▶ **Extrait du texte**:
/---
Il est essentiel de comprendre que lorsque nous effectuons des paiements numériques ou que nous recevons de la monnaie numérique, les banques commerciales sont tenues d’honorer la convertibilité de cette monnaie. Notamment, les CBDC sont émises par les banques centrales, ce qui réduit le risque pour les tiers d’événements tels que les faillites de banques ou les ruées de retraits d’argent, car la banque centrale supporte les risques systémiques restants.

Une CBDC aide la banque centrale d’un pays à adopter des politiques monétaires pour stabiliser, contrôler la croissance et contrôler l’inflation. Les crypto-monnaies sont volatiles. Cette volatilité peut entraîner de graves difficultés financières pour de nombreuses personnes et saper la stabilité économique. Les CBDC, soutenues par un gouvernement et gérées par une banque centrale, permettraient aux ménages, aux consommateurs et aux entreprises d’échanger des monnaies numériques de manière stable.
\---
▶ **Données de travail**:
/---
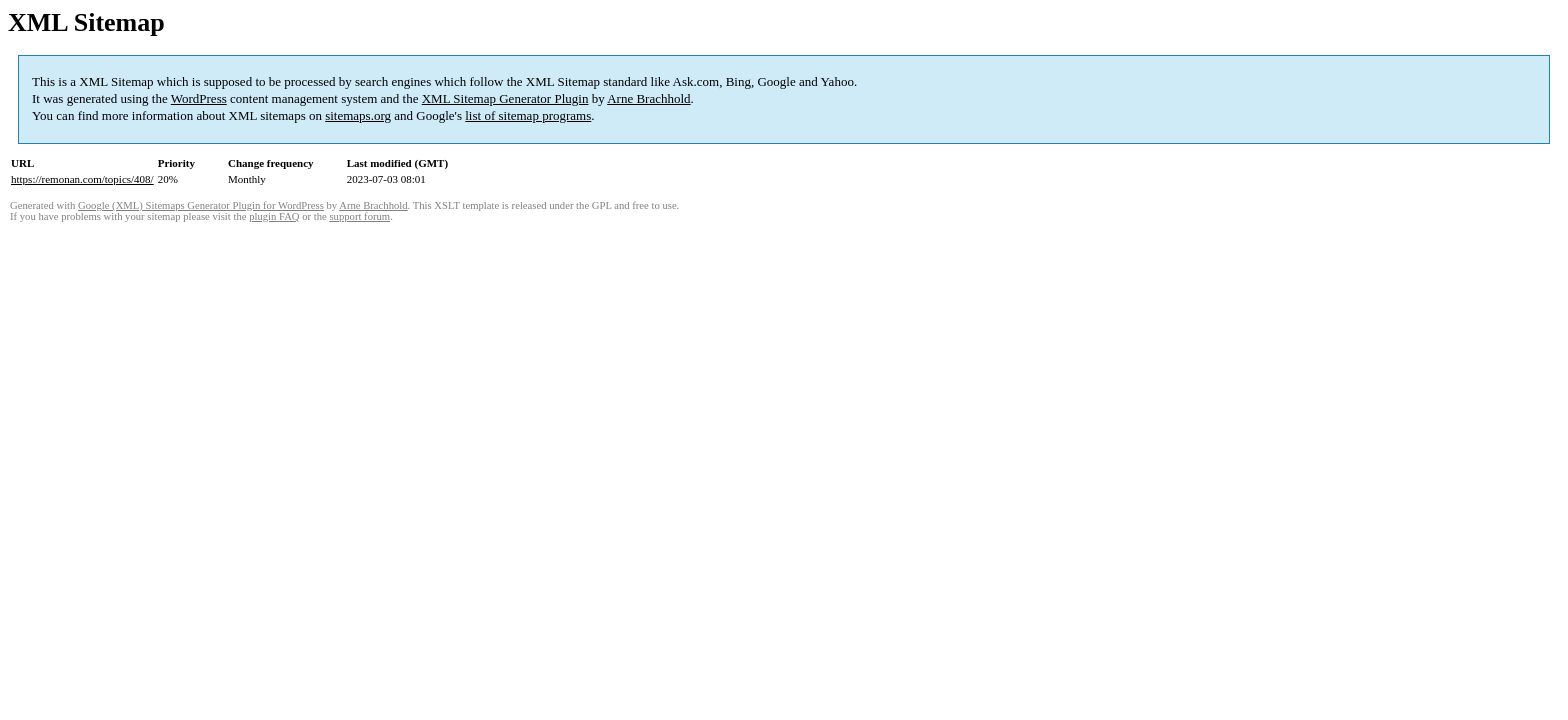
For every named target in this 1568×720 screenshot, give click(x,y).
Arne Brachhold (648, 98)
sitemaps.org (358, 115)
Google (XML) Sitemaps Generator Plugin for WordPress (201, 205)
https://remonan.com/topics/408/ (82, 179)
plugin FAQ (274, 216)
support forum (359, 216)
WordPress (199, 98)
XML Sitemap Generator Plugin (505, 98)
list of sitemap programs (528, 115)
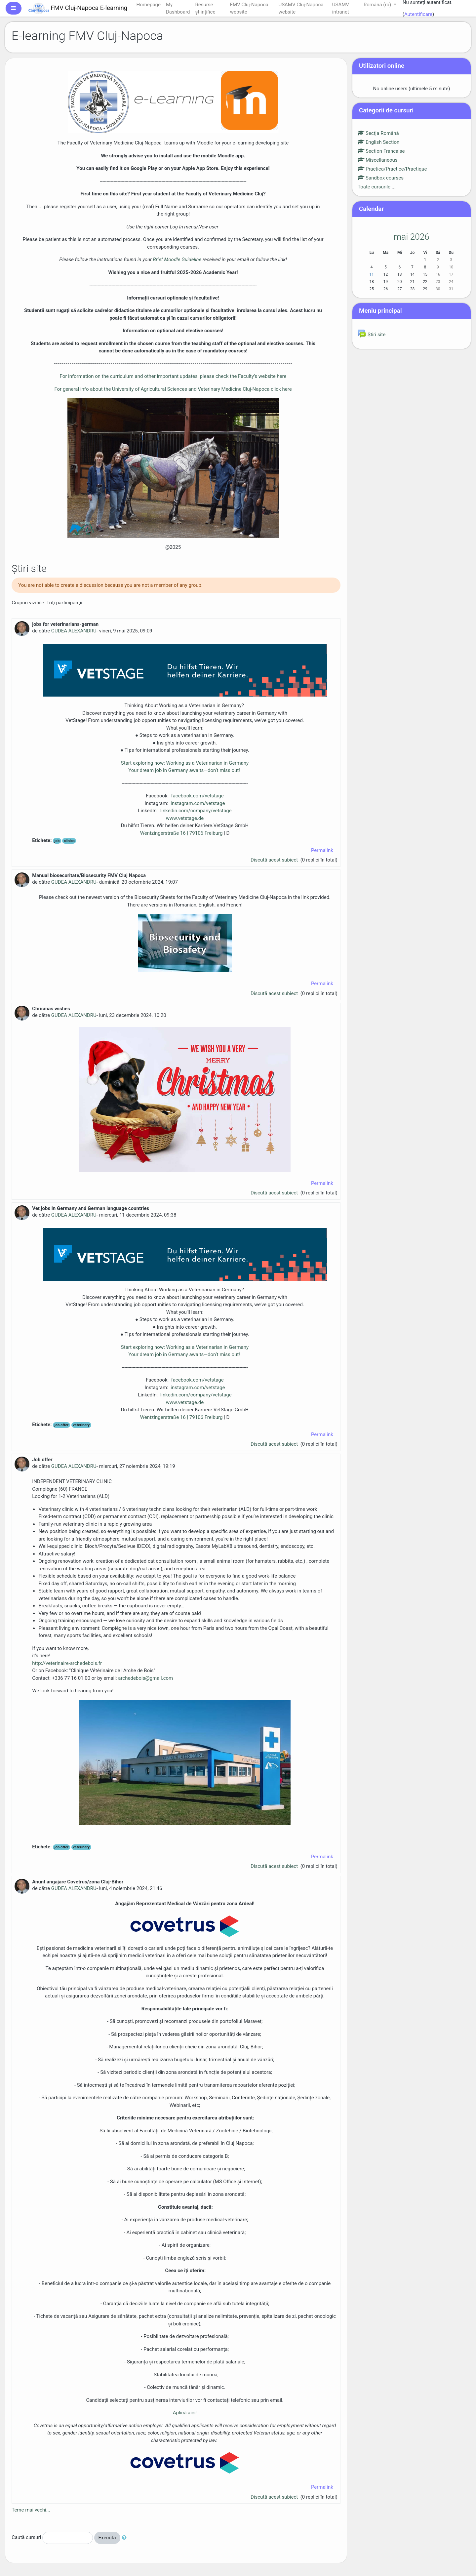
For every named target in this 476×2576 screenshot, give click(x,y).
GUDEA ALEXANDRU (74, 631)
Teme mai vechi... (31, 2510)
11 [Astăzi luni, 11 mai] (371, 274)
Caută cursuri (26, 2537)
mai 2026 (411, 237)
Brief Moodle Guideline (177, 259)
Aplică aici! (185, 2413)
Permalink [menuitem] (322, 850)
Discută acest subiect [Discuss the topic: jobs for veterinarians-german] (275, 860)
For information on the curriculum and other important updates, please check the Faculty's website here (173, 376)
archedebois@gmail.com (145, 1678)
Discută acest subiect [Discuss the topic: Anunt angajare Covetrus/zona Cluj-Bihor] (275, 2497)
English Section (378, 142)
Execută (107, 2538)
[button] (125, 2538)
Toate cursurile (374, 187)
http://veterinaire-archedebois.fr (67, 1663)
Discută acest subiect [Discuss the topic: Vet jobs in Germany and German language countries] (275, 1444)
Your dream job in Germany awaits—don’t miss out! (184, 770)
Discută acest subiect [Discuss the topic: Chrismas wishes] (275, 1193)
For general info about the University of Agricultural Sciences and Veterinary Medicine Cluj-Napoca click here (173, 389)
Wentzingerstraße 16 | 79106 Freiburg (181, 833)
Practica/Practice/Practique (392, 169)
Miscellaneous (378, 160)
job (57, 841)
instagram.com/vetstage (198, 803)
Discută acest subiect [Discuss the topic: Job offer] (275, 1866)
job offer (62, 1425)
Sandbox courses (381, 178)
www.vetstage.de (185, 818)
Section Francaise (381, 151)
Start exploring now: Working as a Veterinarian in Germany (185, 763)
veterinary (81, 1425)
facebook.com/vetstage (197, 796)
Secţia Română (378, 133)
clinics (69, 841)
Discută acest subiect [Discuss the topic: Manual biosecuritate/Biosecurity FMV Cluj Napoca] (275, 993)
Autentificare (418, 14)
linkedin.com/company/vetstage (196, 811)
\---
▶ **Travail à faire**:
**A)** Selon le texte sur les CBDC, quelle institution supporte les risques systémiques restants ?
**B)** Dans les enregistrements, recopiez à l'identique tout ce qui va de la ligne contenant « Google (XML) Sitemaps » jusqu'à la ligne contenant « Teme mai vechi... (31, 2510) », ces deux lignes comprises. N'incluez pas les images.

▶ **En réponse**:
**A)** La banque centrale.

**B)**
Google (XML) Sitemaps Generator Plugin for WordPress (201, 205)
https://remonan.com/topics/408/ (82, 179)
plugin FAQ (274, 216)
support forum (359, 216)
WordPress (199, 98)
XML Sitemap Generator Plugin (505, 98)
list of sitemap programs (528, 115)
For every named target in this 476×2576 screenshot, give click(x,y).
GUDEA ALEXANDRU (74, 631)
Teme mai vechi... (31, 2510)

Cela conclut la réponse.